The International Monetary Fund (IMF) reminds Asian central banks that they should not prioritize the actions they think the Federal Reserve will take when formulating their own policy path.
“We recommend that the Asian Central Bank pay attention to domestic inflation and prevent excessive reliance on predicting the actions of the Federal Reserve when making decisions,” Krishna Srinivasan, the fund's Asia Pacific director, said in a statement prepared for Thursday's press conference. “If central banks follow the Federal Reserve too closely, they may destabilize prices in their countries.”

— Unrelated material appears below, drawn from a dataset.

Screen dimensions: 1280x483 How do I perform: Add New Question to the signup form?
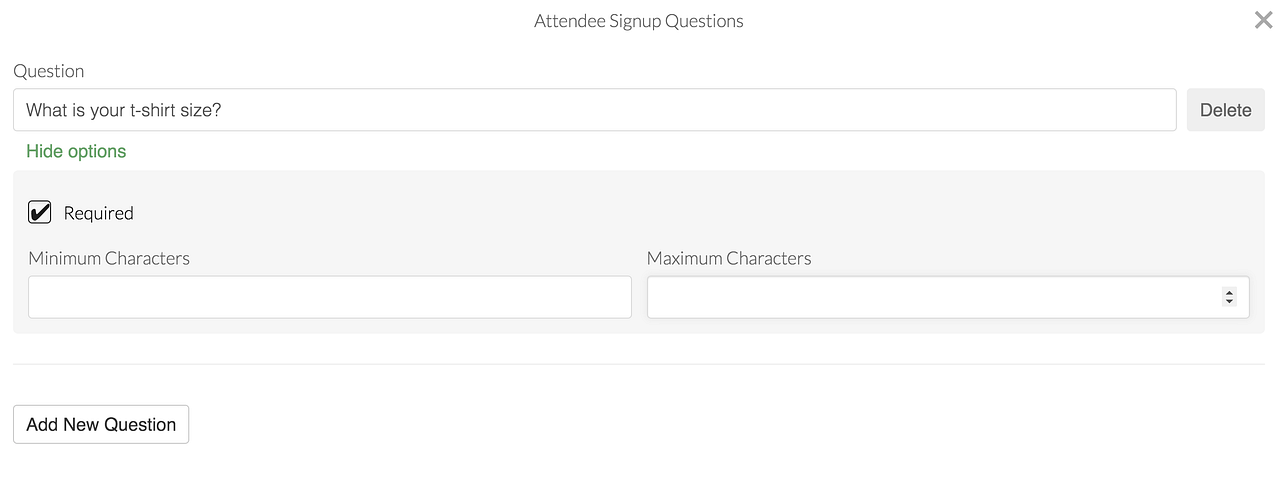101,424
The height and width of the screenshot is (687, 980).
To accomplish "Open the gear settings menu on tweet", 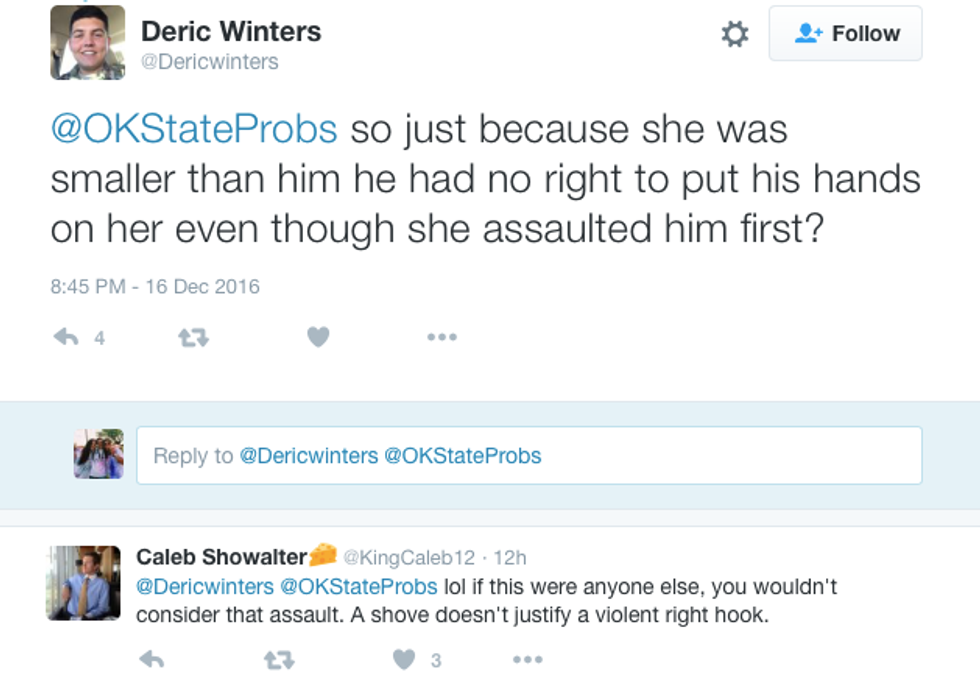I will [735, 35].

Earlier on Thursday, IMF Managing Director Kristalina Georgieva stated that “everyone is focused on America,” and many officials attending the International Monetary Fund-World Bank Spring Meeting in Washington are asking “how long the Federal Reserve's high interest rates will last.”

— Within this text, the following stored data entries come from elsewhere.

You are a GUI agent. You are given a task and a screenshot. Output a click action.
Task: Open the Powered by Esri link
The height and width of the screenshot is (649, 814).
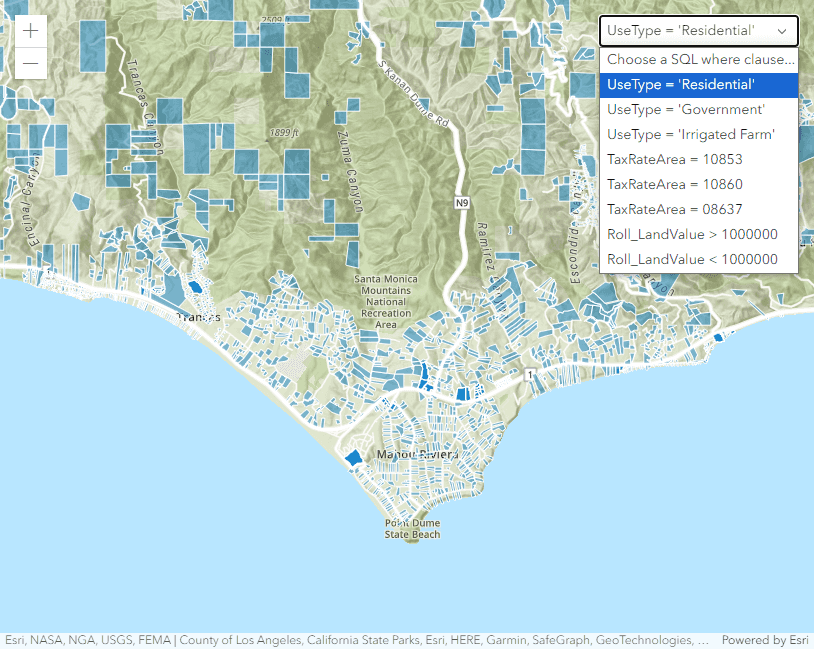click(x=764, y=640)
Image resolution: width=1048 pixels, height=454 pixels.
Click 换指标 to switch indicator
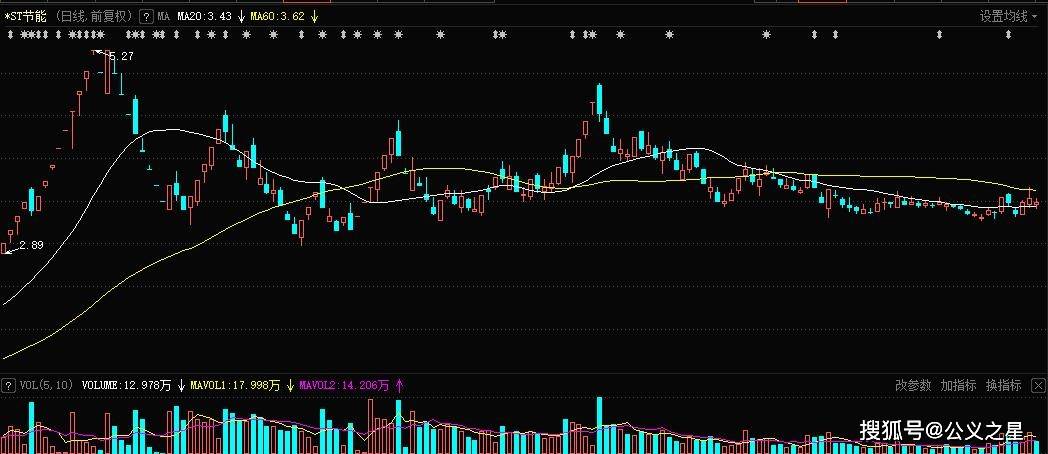click(1004, 385)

In fact, “America's monetary policy is important to Asia,” Srinivasan said. “IMF staff analysis shows that US interest rates have a strong and direct impact on Asian financial conditions and exchange rates.”
At the same time, he said that every Asian central bank should respond to its own price dynamics according to its own circumstances.
Srinivasan said that economies with high inflation should adopt a “tighter and longer stance”, while economies that are clearly weak should adopt an easing policy.
The strong US economy and stubborn inflation have repeatedly weakened the prospects for the Federal Reserve to cut interest rates and push the dollar higher against Asian currencies. Japan and South Korea have publicly expressed serious concerns about the weakness of their domestic currencies.